* **EXCERTO DO DOCUMENTO**
┌────────
Escandinávia e SL Benfica | Com calma, renova-se o sucesso


"Schjelderup e Tengsted vão por estes dias conhecendo o ritmo português ao serviço da equipa B do SL Benfica, ganhando o que perderam desde a paragem das competições do Norte da Europa, finalizadas no Outono passado.
Aos prodígios afigura-se futuro de muitas e sucessivas proezas, conseguindo o Benfica adiantar-se a outros caçadores de maior nomeada na selecção do talento a surgir num futebol nórdico que volta a estar na moda, seja pelas boas prestações duma selecção dinamarquesa que grita estilo nas grandes competições ou duma vaga norueguesa que provoca o salivar dos mais atentos analistas, com Haaland e Odegaard a causar gigantesca onda de impacto mediático na qual surfam os restantes integrantes dessa geração de Ouro.
Fez bem o Benfica em aproveitar o filão oxigenado para aumentar o leque de Roger Schmidt. Pela qualidade dos rapazes e por toda uma tradição do clube, iniciada nos anos 80 e perdida em meados da década seguinte, com as peripécias interpretadas por Martin Pringle ou Karadas – o norueguês ponta-de-lança que, apesar de importantíssimo no título de Trapattoni, nunca se destacou pelas qualidades futebolísticas, transferindo-se logo depois para Inglaterra, para um Portsmouth em ascensão, onde se tornou… defesa-central.
A ligação que se iniciou com Sven Goran-Eriksson foi já documentada ao limite, num aproveitar claro dessas insistentes recordações que transbordam da memória colectiva e das quais é fácil sentir saudades, por todas as façanhas do Benfica por esses anos: campeonatos nacionais, finais europeias e cinco loiros craques que deram ao carrossel técnico encarnado uma tão necessária dimensão física, elevando o Benfica a real competidor pelos títulos continentais.
Na génese dessa bonita história esteve Börje Lantz, o primeiro empresário sueco com foco no futebol e que chegara a Portugal no início dos anos 80, aventura que resulta dum sem número de divertidas bifurcações do destino: conta-se que em 1958, no Mundial jogado na Suécia, convencera a comitiva brasileira – a vencedora do torneio, quando Pelé se revelou ao planeta – a levá-lo para o Brasil.
└────────
* **DADOS APRESENTADOS**
┌────────
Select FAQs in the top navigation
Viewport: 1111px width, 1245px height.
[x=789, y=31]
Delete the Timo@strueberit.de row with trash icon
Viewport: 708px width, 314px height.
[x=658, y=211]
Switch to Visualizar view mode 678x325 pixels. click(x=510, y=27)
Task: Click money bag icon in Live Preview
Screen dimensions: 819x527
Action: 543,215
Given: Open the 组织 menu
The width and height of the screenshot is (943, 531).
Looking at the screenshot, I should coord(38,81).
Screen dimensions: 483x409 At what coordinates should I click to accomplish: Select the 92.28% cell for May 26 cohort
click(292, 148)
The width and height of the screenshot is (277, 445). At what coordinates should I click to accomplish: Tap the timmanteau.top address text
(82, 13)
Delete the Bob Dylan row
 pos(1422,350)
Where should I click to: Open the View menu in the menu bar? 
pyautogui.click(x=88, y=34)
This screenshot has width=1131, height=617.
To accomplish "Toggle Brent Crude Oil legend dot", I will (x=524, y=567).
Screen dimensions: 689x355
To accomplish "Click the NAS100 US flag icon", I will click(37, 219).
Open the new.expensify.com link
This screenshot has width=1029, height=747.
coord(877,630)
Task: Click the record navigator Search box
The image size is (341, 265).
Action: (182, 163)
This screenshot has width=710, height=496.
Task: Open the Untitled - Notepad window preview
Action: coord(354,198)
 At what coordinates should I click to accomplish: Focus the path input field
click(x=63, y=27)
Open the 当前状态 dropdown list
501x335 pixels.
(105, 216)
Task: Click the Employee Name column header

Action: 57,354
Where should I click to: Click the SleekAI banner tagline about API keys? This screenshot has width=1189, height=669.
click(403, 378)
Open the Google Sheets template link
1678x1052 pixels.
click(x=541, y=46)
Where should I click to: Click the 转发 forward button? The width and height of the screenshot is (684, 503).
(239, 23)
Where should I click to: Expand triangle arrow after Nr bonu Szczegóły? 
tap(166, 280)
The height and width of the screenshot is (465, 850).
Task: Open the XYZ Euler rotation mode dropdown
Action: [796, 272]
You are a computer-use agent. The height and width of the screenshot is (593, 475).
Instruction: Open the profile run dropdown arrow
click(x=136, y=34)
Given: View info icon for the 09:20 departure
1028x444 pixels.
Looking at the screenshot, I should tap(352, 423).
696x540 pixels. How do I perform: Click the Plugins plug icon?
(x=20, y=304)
└────────
* **TAREFAS**
1. Reescreva como tabela Markdown, com as colunas Nº e Linha, o troço dos registos que vai da linha que contém "Where should I click to: Click the SleekAI" até ao fim dos registos, ambos os extremos incluídos. Numere cada linha e omita as linhas em branco.
2. Prossiga o texto sobre os jogadores escandinavos do SL Benfica a partir do ponto em que termina.

* **RESPOSTAS AO EXERCÍCIO**
1.
| Nº | Linha |
|---|---|
| 1 | Where should I click to: Click the SleekAI banner tagline about API keys? This screenshot has width=1189, height=669. |
| 2 | click(403, 378) |
| 3 | Open the Google Sheets template link |
| 4 | 1678x1052 pixels. |
| 5 | click(x=541, y=46) |
| 6 | Where should I click to: Click the 转发 forward button? The width and height of the screenshot is (684, 503). |
| 7 | (239, 23) |
| 8 | Where should I click to: Expand triangle arrow after Nr bonu Szczegóły?  |
| 9 | tap(166, 280) |
| 10 | The height and width of the screenshot is (465, 850). |
| 11 | Task: Open the XYZ Euler rotation mode dropdown |
| 12 | Action: [796, 272] |
| 13 | You are a computer-use agent. The height and width of the screenshot is (593, 475). |
| 14 | Instruction: Open the profile run dropdown arrow |
| 15 | click(x=136, y=34) |
| 16 | Given: View info icon for the 09:20 departure |
| 17 | 1028x444 pixels. |
| 18 | Looking at the screenshot, I should tap(352, 423). |
| 19 | 696x540 pixels. How do I perform: Click the Plugins plug icon? |
| 20 | (x=20, y=304) |

2.
Pelos vistos sabia-se vender tão bem que foi rapidamente aceite naqueles meandros, aproveitando para fazer nome na América do Sul como intermediário, acumulando dinheiros valentes – gerados, por exemplo, pela responsabilidade na organização de tours do Flamengo pela Europa… – e criando ligação especial com as maiores figuras daquele futebol. Alargou rede de contactos e foi construindo legado, como quando se antecipou anos á concorrência e percebeu o potencial da publicidade estática nas transmissões televisivas.
Ora, Börje aproveitou até onde pode e foi já depois de regressar à Suécia que se viu confrontado com imposições fiscais incómodas. Fugiu para Portugal, fixou-se em Cascais e, paralelamente a Manuel Barbosa (o responsável pelas transferências de Ricardo Gomes, Mozer ou Valdo), torna-se num dos intermediários da confiança de Fernando Martins (e João Santos, a seguir). Assim, foi fácil convencê-lo da ideia de substituir o competente, mas desgastado Lajos Baróti por um jovem sueco, que havia tornado os semiprofissionais do IFK Gotemburgo no vencedor da Taça UEFA, depois de banalizar (4-0 a duas mãos) o Hamburgo de Ernst Happel – praticamente o mesmo Hamburgo que derrotaria a Juventus na final da Taça dos Campeões da época seguinte.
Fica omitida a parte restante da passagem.